• Work required: Rewrite everything from the line containing "Task: Click the icon" down to the end of the data as a numbered list, skipping any blank lines and leaving out the pictures.

• Extracted records:
------------------------------------

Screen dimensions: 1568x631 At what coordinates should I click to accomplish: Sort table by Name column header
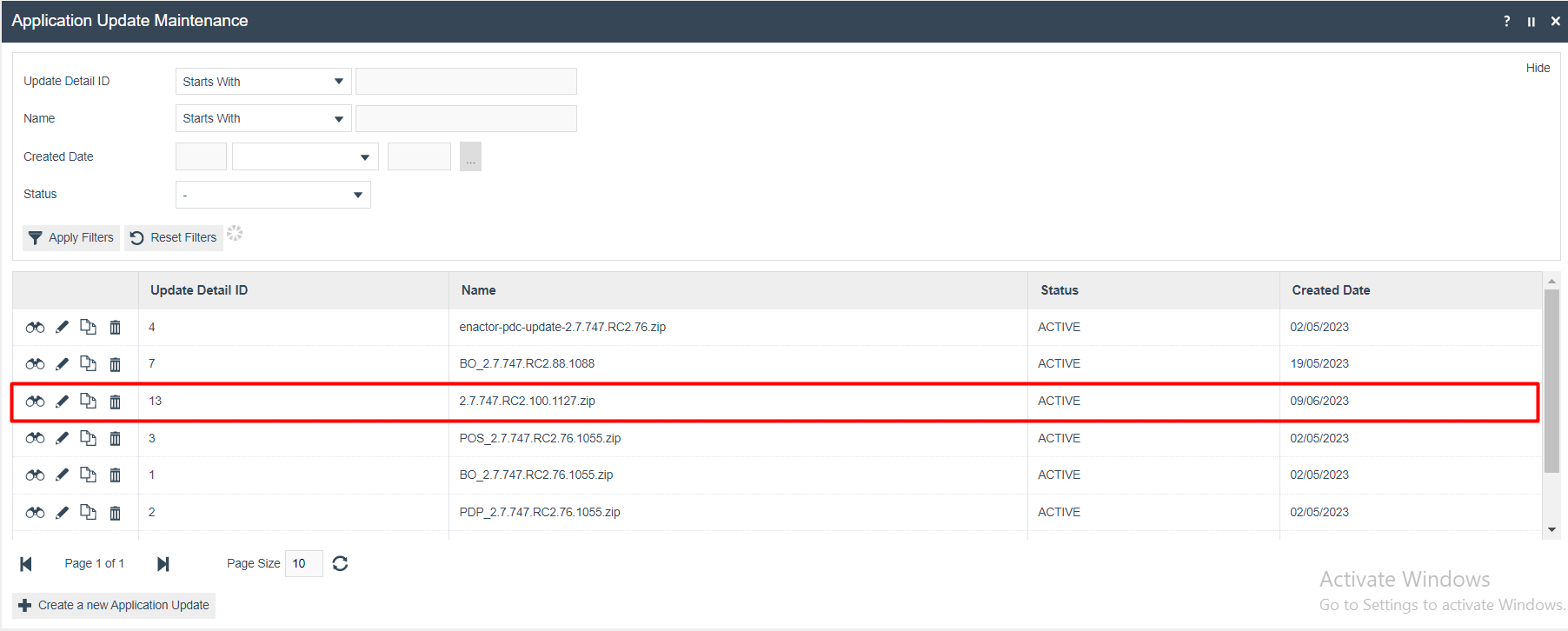(x=478, y=290)
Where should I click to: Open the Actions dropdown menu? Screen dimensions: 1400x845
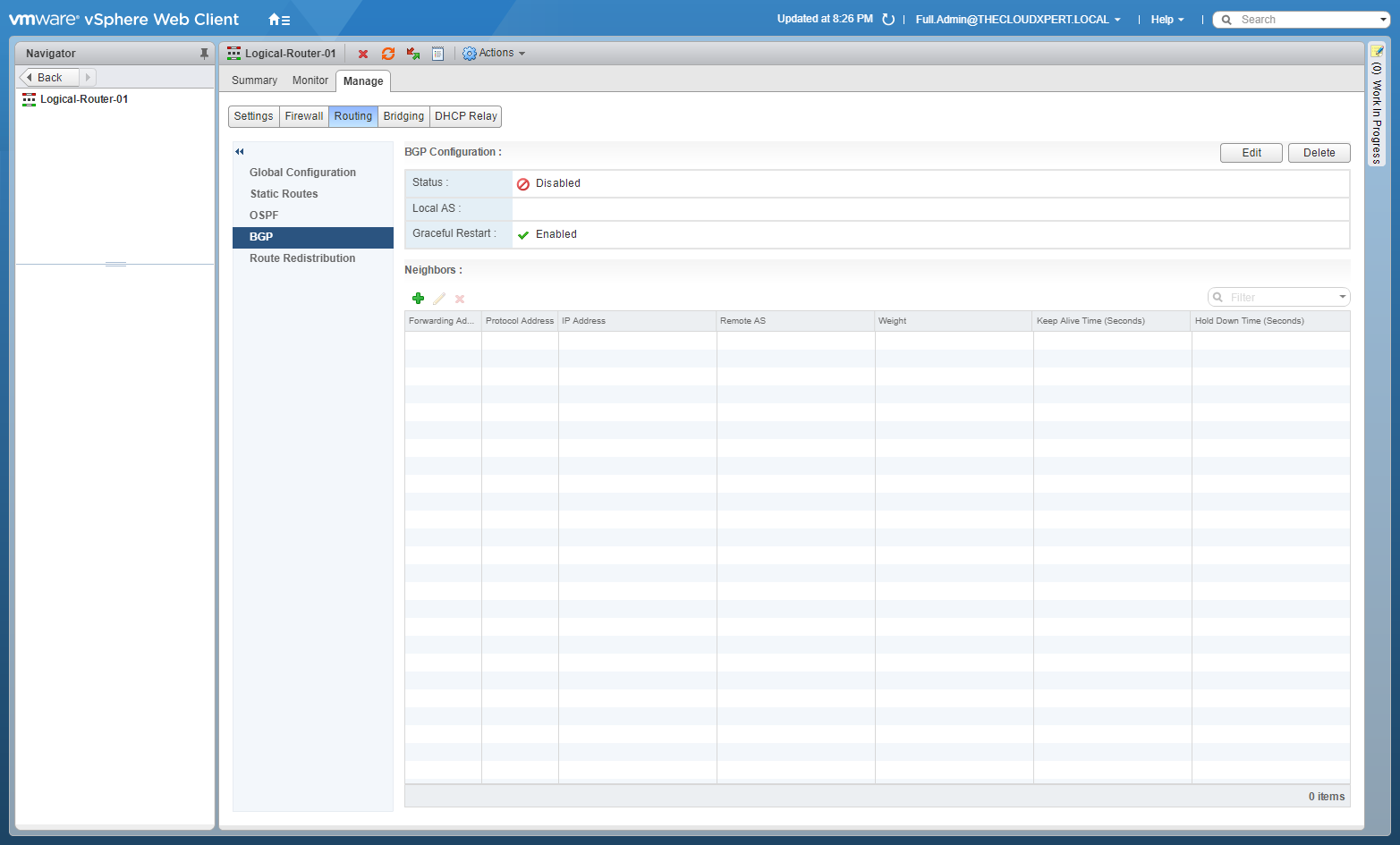pyautogui.click(x=494, y=54)
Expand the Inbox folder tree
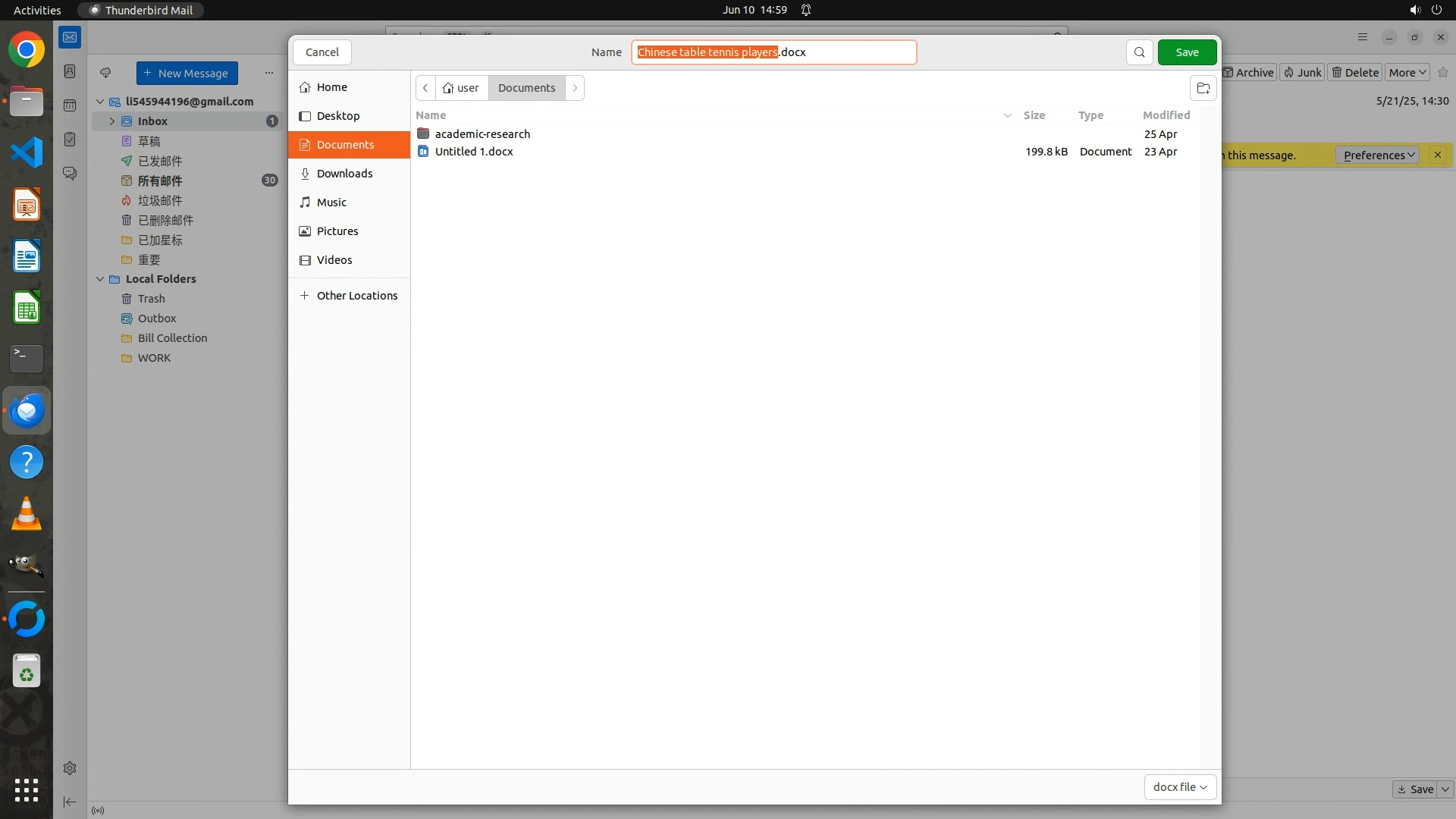Image resolution: width=1456 pixels, height=819 pixels. point(112,121)
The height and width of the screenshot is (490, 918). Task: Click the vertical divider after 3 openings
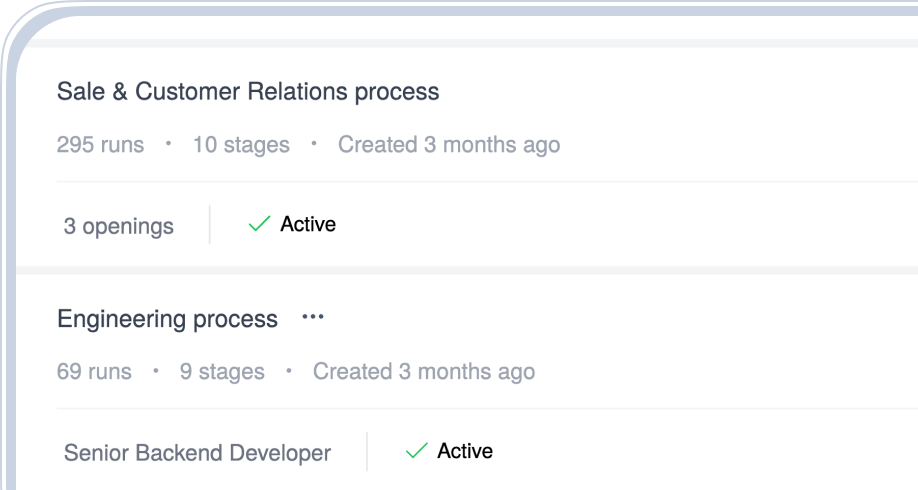click(x=210, y=225)
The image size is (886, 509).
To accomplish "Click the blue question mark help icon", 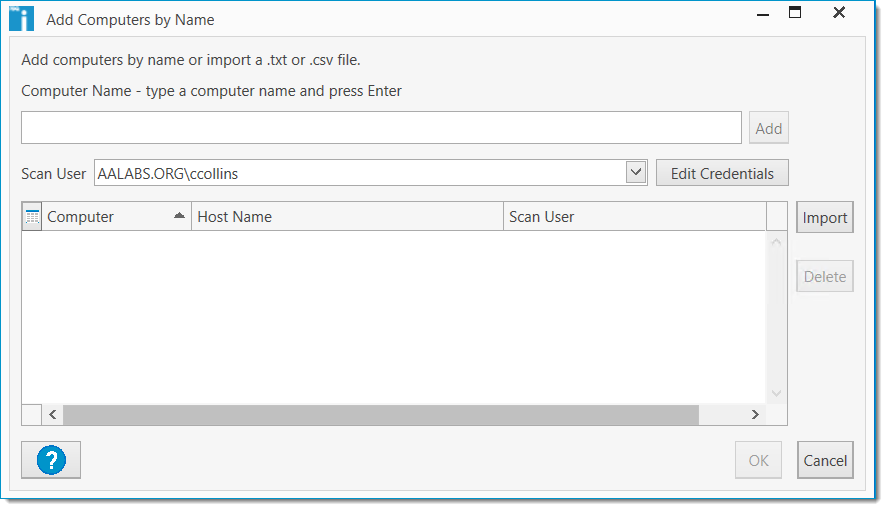I will coord(51,460).
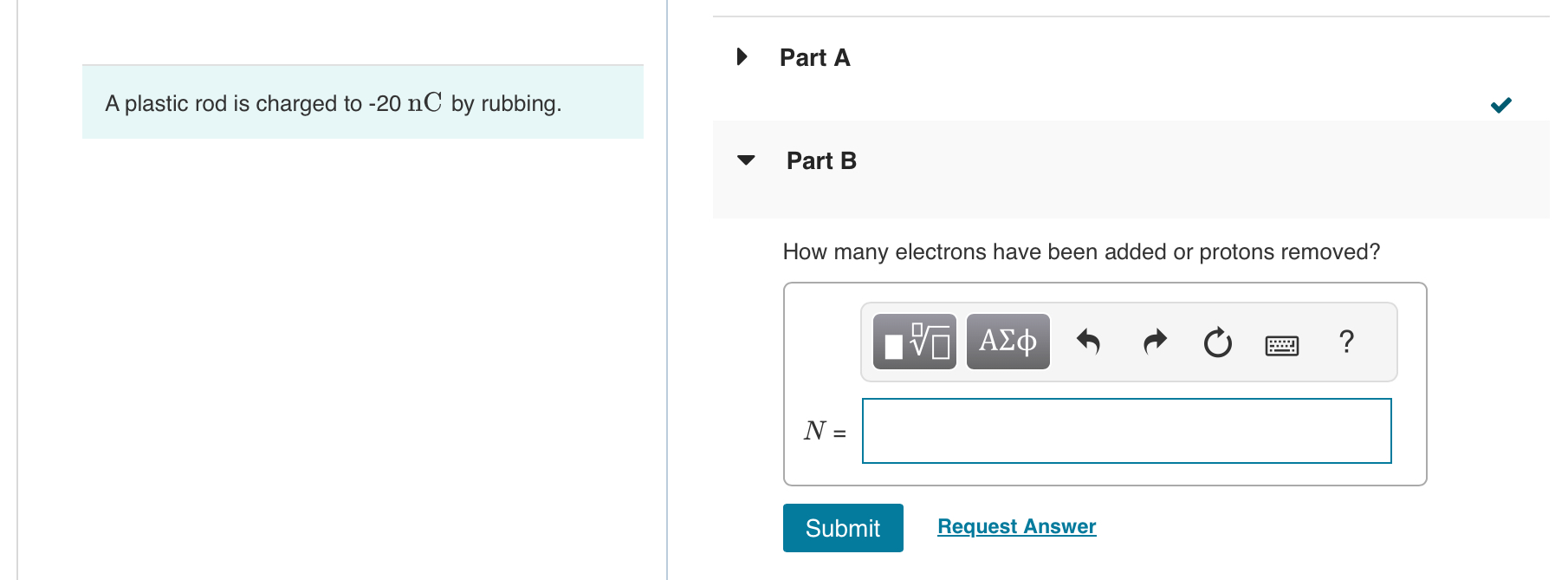1568x580 pixels.
Task: Undo the last answer edit
Action: click(1088, 342)
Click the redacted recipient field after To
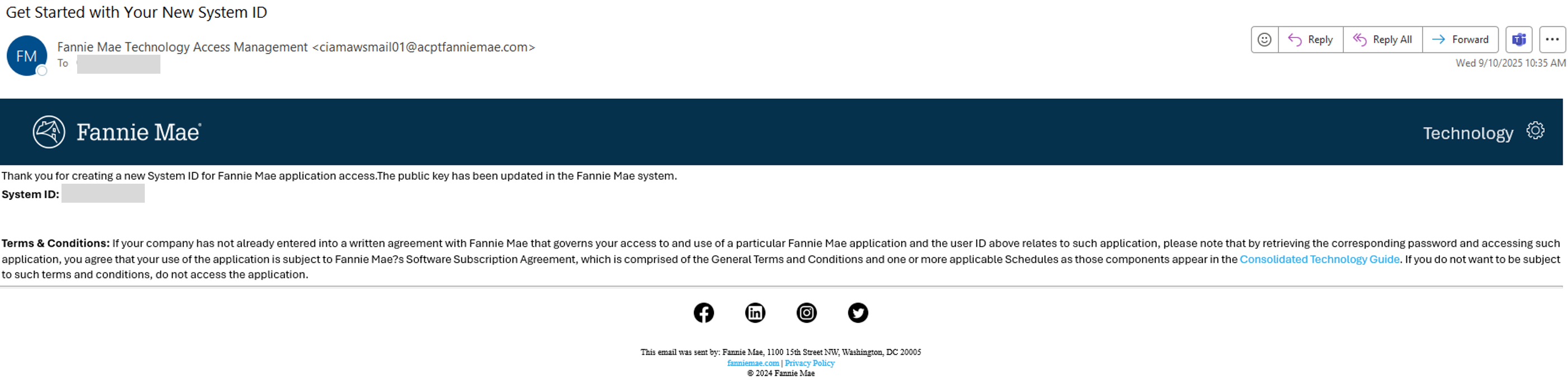This screenshot has width=1568, height=392. [118, 64]
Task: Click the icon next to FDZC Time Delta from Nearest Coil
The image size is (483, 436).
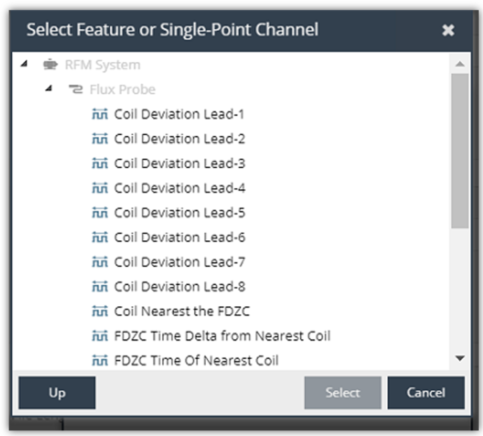Action: tap(100, 336)
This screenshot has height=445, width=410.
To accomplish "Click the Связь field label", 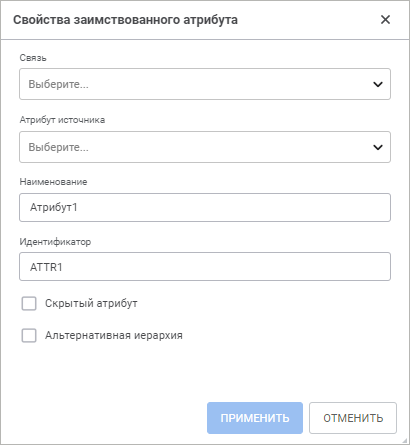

------------------------------------

• Task response:
1. Task: Click the icon next to FDZC Time Delta from Nearest Coil
2. The image size is (483, 436).
3. Action: tap(100, 336)
4. This screenshot has height=445, width=410.
5. To accomplish "Click the Связь field label", 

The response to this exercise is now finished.